Introduction

The purpose of this project is to demonstrate collecting, working with and cleaning a data set. The goal is to prepare tidy data that can be used for later analysis. The brief for this project is taken from the Getting and Cleaning Data course project in the Data Science Specialisation from Coursera. They define tidy data as requiring the following criteria:

  1. Each variable you measure should be in one column
  2. Each different observation of that variable should be in a different row
  3. There should be one table for each “kind” of variable
  4. For multiple tables, they should include a column in the table that allows them to be linked

The project

One of the most exciting areas in all of data science right now is wearable computing. Companies like Fitbit, Nike, and Jawbone Up are racing to develop the most advanced algorithms to attract new users. The data for this project is collected from the accelerometers from the Samsung Galaxy S smartphone and the primary aim of the project will be to create a tidy data set from the data provided and to perform an analysis using a machine learning technique to classify the data and determine the most important variables.

The data

The data used in this project can be found at the following link:

https://d396qusza40orc.cloudfront.net/getdata%2Fprojectfiles%2FUCI%20HAR%20Dataset.zip

The data set consists of recordings from 30 participants over a period of time. Each person performed six activities (walking, walking upstairs, walking downstairs, sitting, standing, laying) wearing a smartphone on their waist. Using the embedded accelerometer and gyroscope, a number of measurements were taken. For each record in the data set, the following information is provided:

  • Triaxial acceleration from the accelerometer (total acceleration) and the estimated body acceleration
  • Triaxial Angular velocity from the gyroscope
  • A 561-feature vector with time and frequency domain variables
  • Its activity label
  • An identifier of the subject who carried out the experiment

More information about the data is available from the UCI Machine Learning Repository where the data was obtained:

http://archive.ics.uci.edu/ml/datasets/Human+Activity+Recognition+Using+Smartphones

Objectives

The data set obtained was split into training and test sets with the identifier data also separated out. The aim of the first section of this analysis is to:

  1. Merge the training and the test sets to create one data set
  2. Extract only the measurements on the mean and standard deviation for each measurement.
  3. Use descriptive activity names to name the activities in the data set
  4. Appropriately label the data set with descriptive variable names.

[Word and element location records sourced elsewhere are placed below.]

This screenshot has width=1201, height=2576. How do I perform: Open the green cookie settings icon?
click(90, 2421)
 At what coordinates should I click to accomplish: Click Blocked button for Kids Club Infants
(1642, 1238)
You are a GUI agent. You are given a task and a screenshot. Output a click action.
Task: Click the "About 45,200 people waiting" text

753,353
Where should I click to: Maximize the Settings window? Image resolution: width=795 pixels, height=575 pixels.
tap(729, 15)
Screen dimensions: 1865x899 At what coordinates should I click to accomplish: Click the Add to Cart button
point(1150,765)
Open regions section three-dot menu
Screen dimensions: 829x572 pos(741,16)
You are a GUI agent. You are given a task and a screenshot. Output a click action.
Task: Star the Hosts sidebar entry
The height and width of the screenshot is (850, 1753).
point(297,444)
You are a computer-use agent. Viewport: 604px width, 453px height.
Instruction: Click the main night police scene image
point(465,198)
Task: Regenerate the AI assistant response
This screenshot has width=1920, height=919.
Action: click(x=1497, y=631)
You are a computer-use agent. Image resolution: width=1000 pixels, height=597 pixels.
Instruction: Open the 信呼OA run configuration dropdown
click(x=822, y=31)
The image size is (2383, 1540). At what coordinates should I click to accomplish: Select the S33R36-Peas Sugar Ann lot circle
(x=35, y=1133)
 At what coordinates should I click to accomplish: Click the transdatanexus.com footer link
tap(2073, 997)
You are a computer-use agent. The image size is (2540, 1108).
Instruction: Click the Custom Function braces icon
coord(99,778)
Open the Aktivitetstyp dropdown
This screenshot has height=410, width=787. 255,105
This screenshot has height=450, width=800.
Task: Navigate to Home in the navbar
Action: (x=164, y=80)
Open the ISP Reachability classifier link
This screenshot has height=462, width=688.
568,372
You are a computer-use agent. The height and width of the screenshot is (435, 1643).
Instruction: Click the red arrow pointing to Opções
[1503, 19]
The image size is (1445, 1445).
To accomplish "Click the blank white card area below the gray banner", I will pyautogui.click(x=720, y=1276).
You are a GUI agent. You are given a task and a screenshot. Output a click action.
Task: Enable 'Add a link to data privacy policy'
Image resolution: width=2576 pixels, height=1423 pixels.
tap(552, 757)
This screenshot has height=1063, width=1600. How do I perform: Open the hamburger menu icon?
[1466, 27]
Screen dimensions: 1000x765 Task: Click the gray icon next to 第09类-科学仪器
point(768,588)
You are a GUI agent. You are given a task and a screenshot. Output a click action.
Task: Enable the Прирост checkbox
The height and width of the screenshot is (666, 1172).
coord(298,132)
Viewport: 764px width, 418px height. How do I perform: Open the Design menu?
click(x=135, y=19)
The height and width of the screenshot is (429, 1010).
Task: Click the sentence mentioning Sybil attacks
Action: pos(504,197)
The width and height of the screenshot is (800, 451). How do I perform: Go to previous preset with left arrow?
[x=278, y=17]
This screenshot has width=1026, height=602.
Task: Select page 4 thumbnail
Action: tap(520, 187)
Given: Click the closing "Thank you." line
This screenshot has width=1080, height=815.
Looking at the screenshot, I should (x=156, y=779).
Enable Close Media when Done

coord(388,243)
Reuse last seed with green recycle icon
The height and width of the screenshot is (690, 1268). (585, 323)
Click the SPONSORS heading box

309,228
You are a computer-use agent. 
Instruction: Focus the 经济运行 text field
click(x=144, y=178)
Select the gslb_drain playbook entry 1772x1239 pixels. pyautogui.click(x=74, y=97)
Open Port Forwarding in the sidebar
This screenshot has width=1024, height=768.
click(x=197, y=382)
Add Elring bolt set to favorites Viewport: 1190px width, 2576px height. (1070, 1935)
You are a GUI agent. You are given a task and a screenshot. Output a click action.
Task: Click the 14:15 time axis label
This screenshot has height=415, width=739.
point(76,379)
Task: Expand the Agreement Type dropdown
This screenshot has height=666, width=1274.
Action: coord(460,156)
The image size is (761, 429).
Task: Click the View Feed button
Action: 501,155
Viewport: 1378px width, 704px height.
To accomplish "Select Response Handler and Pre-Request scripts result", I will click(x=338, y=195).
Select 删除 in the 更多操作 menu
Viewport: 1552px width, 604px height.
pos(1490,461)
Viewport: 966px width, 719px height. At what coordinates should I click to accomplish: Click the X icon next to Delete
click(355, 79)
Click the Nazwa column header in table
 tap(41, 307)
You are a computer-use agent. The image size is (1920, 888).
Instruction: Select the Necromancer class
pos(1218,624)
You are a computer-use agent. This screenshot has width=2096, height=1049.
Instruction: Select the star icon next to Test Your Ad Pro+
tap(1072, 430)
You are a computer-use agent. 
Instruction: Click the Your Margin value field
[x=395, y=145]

The second section of the project will involve using a statistic modeling technique to classify the movements and identify the important measurements.

Cleaning the data

The R packages required for this project are data.table, reshape2, randomForest and caret.

library(data.table)
library(reshape2)
library(randomForest)
library(caret)

Firstly we download the UCI HAR data and load into R.

temp <- tempfile()
download.file("https://archive.ics.uci.edu/ml/machine-learning-databases/00240/UCI%20HAR%20Dataset.zip",temp, mode="wb")
unzip(temp)

# Load train data
trainData <- read.table("UCI HAR Dataset/train/X_train.txt")
trainLabel <- read.table("UCI HAR Dataset/train/y_train.txt")
trainSubject <- read.table("UCI HAR Dataset/train/subject_train.txt")

# Load test data
testData <- read.table("UCI HAR Dataset/test/X_test.txt")
testLabel <- read.table("UCI HAR Dataset/test/y_test.txt") 
testSubject <- read.table("UCI HAR Dataset/test/subject_test.txt")

unlink(temp)

Merge the traning and the test sets

joinData <- rbind(trainData, testData)

# Remove no longer required data sets
remove(trainData); remove(testData)

# Show dimensions of new data table
dim(joinData)
## [1] 10299   561

The train and test labels are also joined and finally the train and test subject identifiers.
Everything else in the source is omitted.